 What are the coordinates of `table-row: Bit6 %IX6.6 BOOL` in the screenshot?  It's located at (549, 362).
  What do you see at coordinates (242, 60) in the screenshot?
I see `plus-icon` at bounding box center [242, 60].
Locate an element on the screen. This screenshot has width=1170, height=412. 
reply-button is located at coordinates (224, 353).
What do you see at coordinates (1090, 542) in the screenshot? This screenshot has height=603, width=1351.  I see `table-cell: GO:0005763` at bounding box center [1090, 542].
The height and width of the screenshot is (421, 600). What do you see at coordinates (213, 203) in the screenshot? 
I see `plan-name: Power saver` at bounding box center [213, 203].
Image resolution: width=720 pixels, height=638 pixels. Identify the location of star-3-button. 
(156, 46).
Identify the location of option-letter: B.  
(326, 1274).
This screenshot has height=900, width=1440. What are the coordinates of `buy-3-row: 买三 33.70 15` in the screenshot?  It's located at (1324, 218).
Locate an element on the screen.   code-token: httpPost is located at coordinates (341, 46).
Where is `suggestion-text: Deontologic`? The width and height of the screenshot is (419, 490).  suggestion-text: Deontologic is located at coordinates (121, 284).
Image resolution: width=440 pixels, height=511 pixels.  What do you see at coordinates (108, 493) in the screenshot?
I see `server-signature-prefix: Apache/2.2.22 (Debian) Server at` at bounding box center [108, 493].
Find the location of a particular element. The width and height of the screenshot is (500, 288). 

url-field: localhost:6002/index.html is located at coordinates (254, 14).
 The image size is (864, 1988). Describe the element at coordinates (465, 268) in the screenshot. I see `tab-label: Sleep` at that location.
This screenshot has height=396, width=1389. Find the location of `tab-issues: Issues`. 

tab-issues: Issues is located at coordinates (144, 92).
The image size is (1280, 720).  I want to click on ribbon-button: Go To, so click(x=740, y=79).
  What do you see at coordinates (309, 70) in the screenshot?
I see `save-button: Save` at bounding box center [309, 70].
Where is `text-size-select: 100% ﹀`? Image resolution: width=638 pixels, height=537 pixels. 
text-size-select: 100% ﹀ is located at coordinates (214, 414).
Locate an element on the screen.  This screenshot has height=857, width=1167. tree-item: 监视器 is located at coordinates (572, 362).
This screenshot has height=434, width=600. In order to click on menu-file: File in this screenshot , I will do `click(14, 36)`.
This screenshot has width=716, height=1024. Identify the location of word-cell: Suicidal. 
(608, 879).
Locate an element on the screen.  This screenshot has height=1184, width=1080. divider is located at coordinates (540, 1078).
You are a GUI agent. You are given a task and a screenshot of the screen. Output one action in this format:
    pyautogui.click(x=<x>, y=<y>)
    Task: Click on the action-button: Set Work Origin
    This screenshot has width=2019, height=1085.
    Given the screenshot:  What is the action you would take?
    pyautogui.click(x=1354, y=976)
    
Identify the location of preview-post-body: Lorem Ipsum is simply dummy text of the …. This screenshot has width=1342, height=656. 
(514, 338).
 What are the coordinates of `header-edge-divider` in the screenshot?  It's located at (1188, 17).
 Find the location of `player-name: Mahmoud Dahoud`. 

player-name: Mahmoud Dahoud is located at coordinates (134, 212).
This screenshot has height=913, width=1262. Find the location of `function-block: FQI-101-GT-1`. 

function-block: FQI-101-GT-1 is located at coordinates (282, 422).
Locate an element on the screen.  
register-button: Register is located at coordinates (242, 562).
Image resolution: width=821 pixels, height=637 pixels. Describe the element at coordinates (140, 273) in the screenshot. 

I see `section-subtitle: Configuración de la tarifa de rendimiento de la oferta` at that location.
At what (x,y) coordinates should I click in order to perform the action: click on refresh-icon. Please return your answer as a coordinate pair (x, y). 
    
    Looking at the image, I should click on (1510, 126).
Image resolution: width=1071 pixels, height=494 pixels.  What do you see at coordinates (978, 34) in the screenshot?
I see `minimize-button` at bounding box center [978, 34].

==============================

- TASK BRIEF -
Switch "Image resolution" to "Screen size" everywhere in the records above, then write all the records out again with nothing else changed.

- OUTPUT OF THE TASK -
 What are the coordinates of `table-row: Bit6 %IX6.6 BOOL` in the screenshot?  It's located at (549, 362).
  What do you see at coordinates (242, 60) in the screenshot?
I see `plus-icon` at bounding box center [242, 60].
Locate an element on the screen. This screenshot has width=1170, height=412. 
reply-button is located at coordinates (224, 353).
What do you see at coordinates (1090, 542) in the screenshot? This screenshot has height=603, width=1351.  I see `table-cell: GO:0005763` at bounding box center [1090, 542].
The height and width of the screenshot is (421, 600). What do you see at coordinates (213, 203) in the screenshot? 
I see `plan-name: Power saver` at bounding box center [213, 203].
Screen size: width=720 pixels, height=638 pixels. Identify the location of star-3-button. 
(156, 46).
Identify the location of option-letter: B.  
(326, 1274).
This screenshot has height=900, width=1440. What are the coordinates of `buy-3-row: 买三 33.70 15` in the screenshot?  It's located at (1324, 218).
Locate an element on the screen.   code-token: httpPost is located at coordinates (341, 46).
Where is `suggestion-text: Deontologic`? The width and height of the screenshot is (419, 490).  suggestion-text: Deontologic is located at coordinates (121, 284).
Screen size: width=440 pixels, height=511 pixels.  What do you see at coordinates (108, 493) in the screenshot?
I see `server-signature-prefix: Apache/2.2.22 (Debian) Server at` at bounding box center [108, 493].
Find the location of a particular element. The width and height of the screenshot is (500, 288). 

url-field: localhost:6002/index.html is located at coordinates (254, 14).
 The image size is (864, 1988). Describe the element at coordinates (465, 268) in the screenshot. I see `tab-label: Sleep` at that location.
This screenshot has height=396, width=1389. Find the location of `tab-issues: Issues`. 

tab-issues: Issues is located at coordinates (144, 92).
The image size is (1280, 720).  I want to click on ribbon-button: Go To, so click(x=740, y=79).
  What do you see at coordinates (309, 70) in the screenshot?
I see `save-button: Save` at bounding box center [309, 70].
Where is `text-size-select: 100% ﹀`? Screen size: width=638 pixels, height=537 pixels. 
text-size-select: 100% ﹀ is located at coordinates (214, 414).
Locate an element on the screen.  This screenshot has height=857, width=1167. tree-item: 监视器 is located at coordinates (572, 362).
This screenshot has height=434, width=600. In order to click on menu-file: File in this screenshot , I will do `click(14, 36)`.
This screenshot has width=716, height=1024. Identify the location of word-cell: Suicidal. 
(608, 879).
Locate an element on the screen.  This screenshot has height=1184, width=1080. divider is located at coordinates (540, 1078).
You are a GUI agent. You are given a task and a screenshot of the screen. Output one action in this format:
    pyautogui.click(x=<x>, y=<y>)
    Task: Click on the action-button: Set Work Origin
    This screenshot has width=2019, height=1085.
    Given the screenshot:  What is the action you would take?
    pyautogui.click(x=1354, y=976)
    
Identify the location of preview-post-body: Lorem Ipsum is simply dummy text of the …. This screenshot has width=1342, height=656. 
(514, 338).
 What are the coordinates of `header-edge-divider` in the screenshot?  It's located at (1188, 17).
 Find the location of `player-name: Mahmoud Dahoud`. 

player-name: Mahmoud Dahoud is located at coordinates (134, 212).
This screenshot has height=913, width=1262. Find the location of `function-block: FQI-101-GT-1`. 

function-block: FQI-101-GT-1 is located at coordinates (282, 422).
Locate an element on the screen.  
register-button: Register is located at coordinates (242, 562).
Screen size: width=821 pixels, height=637 pixels. Describe the element at coordinates (140, 273) in the screenshot. 

I see `section-subtitle: Configuración de la tarifa de rendimiento de la oferta` at that location.
At what (x,y) coordinates should I click in order to perform the action: click on refresh-icon. Please return your answer as a coordinate pair (x, y). 
    
    Looking at the image, I should click on (1510, 126).
Screen size: width=1071 pixels, height=494 pixels.  What do you see at coordinates (978, 34) in the screenshot?
I see `minimize-button` at bounding box center [978, 34].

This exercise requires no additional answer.